Me too, I'm a little bored at work today :thumb:


----------



## dave t (Feb 10, 2009)

Cheers Guys.


----------



## fozzy (Oct 22, 2009)

here's a quicky :thumb:


----------



## dave t (Feb 10, 2009)

Cheers fella, bit of a cheek but can you make the wheels bigger as they will be 19`s instead of the 18`s that are ont he car and it will also be lowered by about 40 mm


----------



## dooka (Aug 1, 2006)

Cheers, saved me a job ..

Liking the rims..


----------



## fozzy (Oct 22, 2009)

Bigger wheels lowered by 40mm...............ish:thumb:


----------



## dave t (Feb 10, 2009)

:thumb::thumb::thumb::thumb::thumb::thumb:

Great fella thanks for that


----------



## fozzy (Oct 22, 2009)

No prob's. i'de go for it, they look sweet on there :driver:


----------



## mattjonescardiff (Dec 12, 2006)

Post up some pics if you do buy them!

I'm considering buying an IS 200 myself.
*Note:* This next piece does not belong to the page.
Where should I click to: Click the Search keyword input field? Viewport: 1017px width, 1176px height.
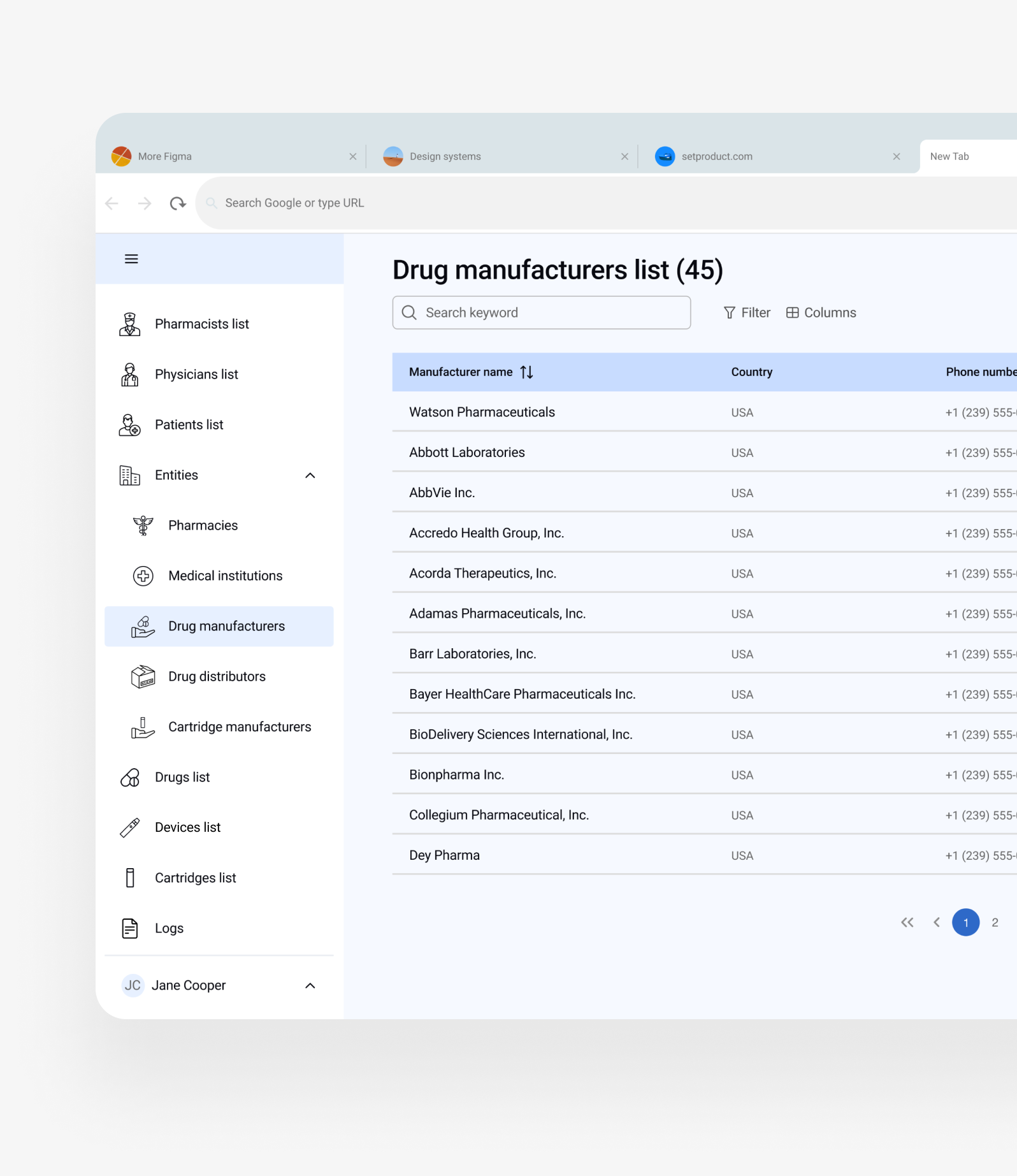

They do seem like lovely cars.


----------



## dave t (Feb 10, 2009)

Matt, 

Will Do with the pics

They are very nice cars I`ve had mine just over 2 years now and done just short of 40K the only thing that has needed to be done is servicing and brakes (TOUCHING WOOD for Luck). 

Not the quickest car in the world but everything is designed for comfort steering, gear change and clutch are all light to use so it is an ideal long distance cruiser and well specced, only thing it does miss is cruise control

Sales Pitch Over lol


----------



## dave t (Feb 10, 2009)

Right after all the searching for the right price on the wheels your guys originally photshopped for me I`ve found out that they are too wide for the front of the car , any chance someone can photoshop another set for me.


----------